Have you made your statement?
Many of our decisions are based on thoughts that arise within us influenced by our need to be recognized. It is our vanity at work. Once when I was a lot younger I was asked this question – What is the difference between Pride and Vanity? But that was then and I was completely foxed. The teacher then took the trouble of explaining it to me that that pride was what we thought of ourselves and vanity was what we wanted others to think of us.
Since then I have always kept a close watch on my thoughts about myself and would try to fit them into either “pride” or “vanity” category. It is quite a difficult task if we are sincere about it.

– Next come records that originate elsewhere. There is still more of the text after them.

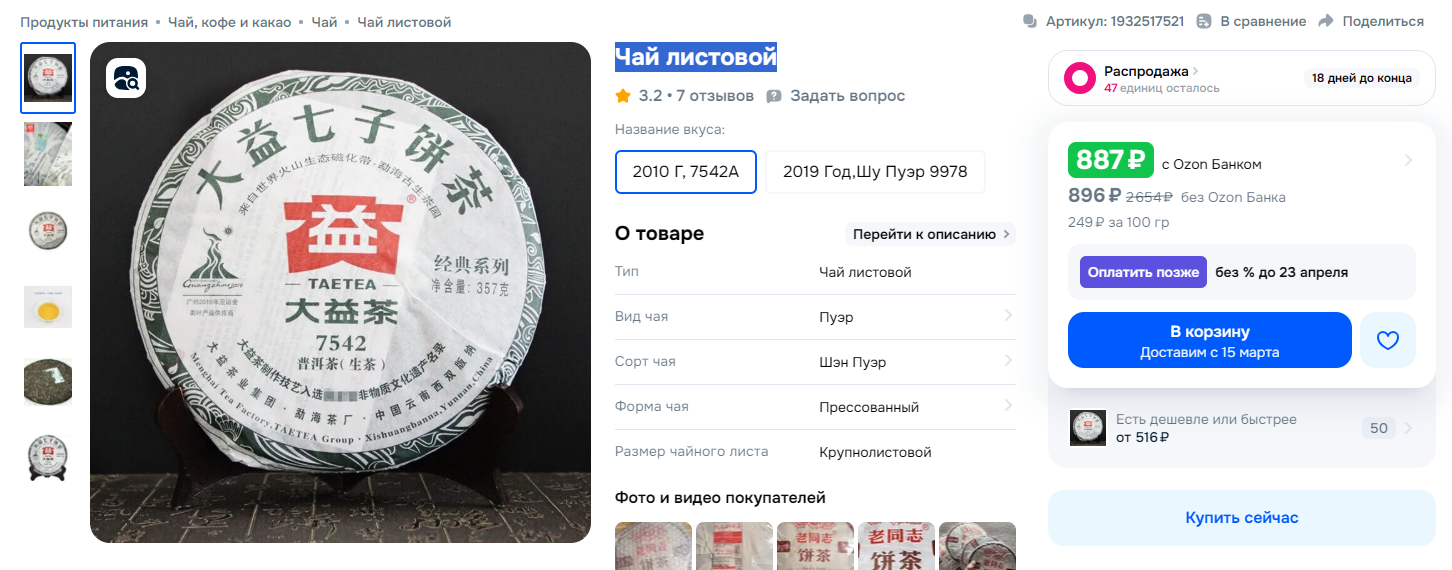
Task: Expand the Вид чая Пуэр row chevron
Action: [1008, 316]
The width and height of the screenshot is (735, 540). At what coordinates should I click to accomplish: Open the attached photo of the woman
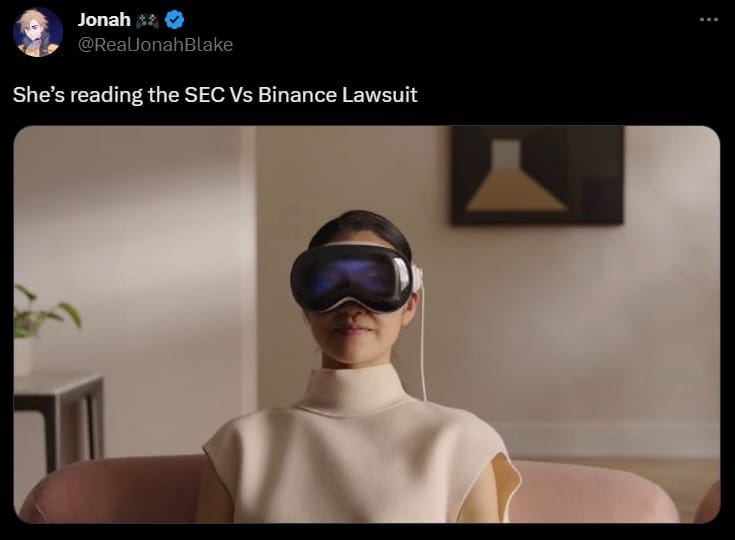tap(367, 324)
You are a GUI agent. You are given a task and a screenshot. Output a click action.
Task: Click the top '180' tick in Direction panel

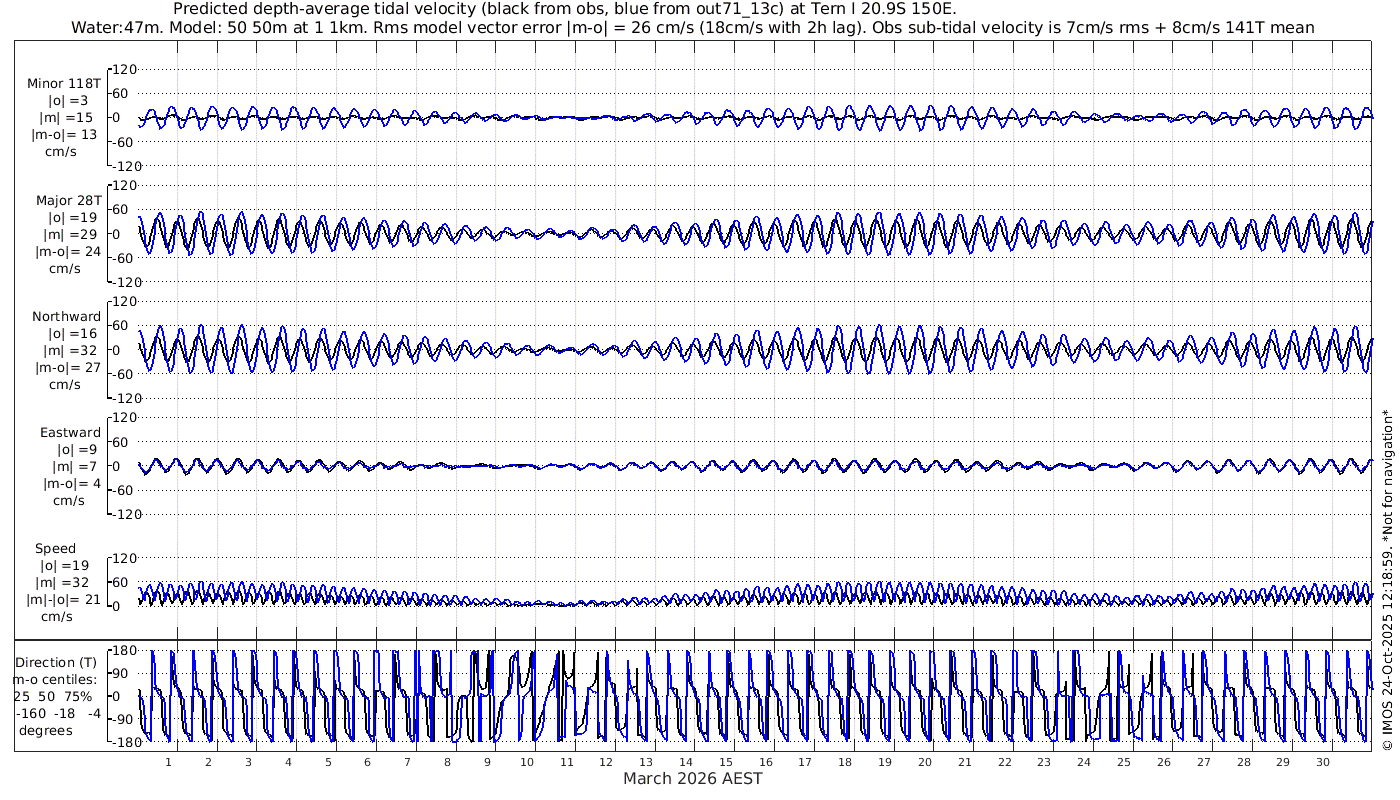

This leads us straight to the subject under discussion. A few stories will explain my point better. Let us use these stories to understand and put us on our guard.
Here is a young man; comes from an established industrial family and the only son. It is not difficult for him to think of himself as a cut above the rest. Then he goes to USA for his MBA. Eventually he returns home and joins his father to run the organization. He is allowed to run his own companies that he is allowed to form. His father had already a staff around so he was expected to use the same. This created a subtle two layer clash of interests as his father was keeping a strict control over the running of the company and the staff was not sure who to follow. The knee jerk of the son was to try and control more of what was happening in his companies. So every now and then he would call his executives and instruct them in detail about everything and confuse the issue; even going to the extent of dictating the letters on behalf of his executives and crossing the “T”s and dotting the “I”s as how situations should be managed in the field. This was not only annoying but time wasting as often he would keep his executives locked up in his office for hours in so-called meetings. He was, as I saw it, making a statements galore; some for his pride and some for his vanity. It was needed for his pride to show that he was running the show and not just a puppet around there; and for his vanity he needed to make sure that his executives recognized his talents, education and grasp of the situation. He would go to great lengths to show-off his inside knowledge even of the details of the field even though he never left the comfort of his office. An awful chasm would be created in what needed to be done and what the boss thought should be done. The poor executives were literally sandwiched in between the directives and at the same time under the pressure to show results. The mess his personality was in soon began to show in the results of the company’s balance sheet; a first class blue-print for fiasco.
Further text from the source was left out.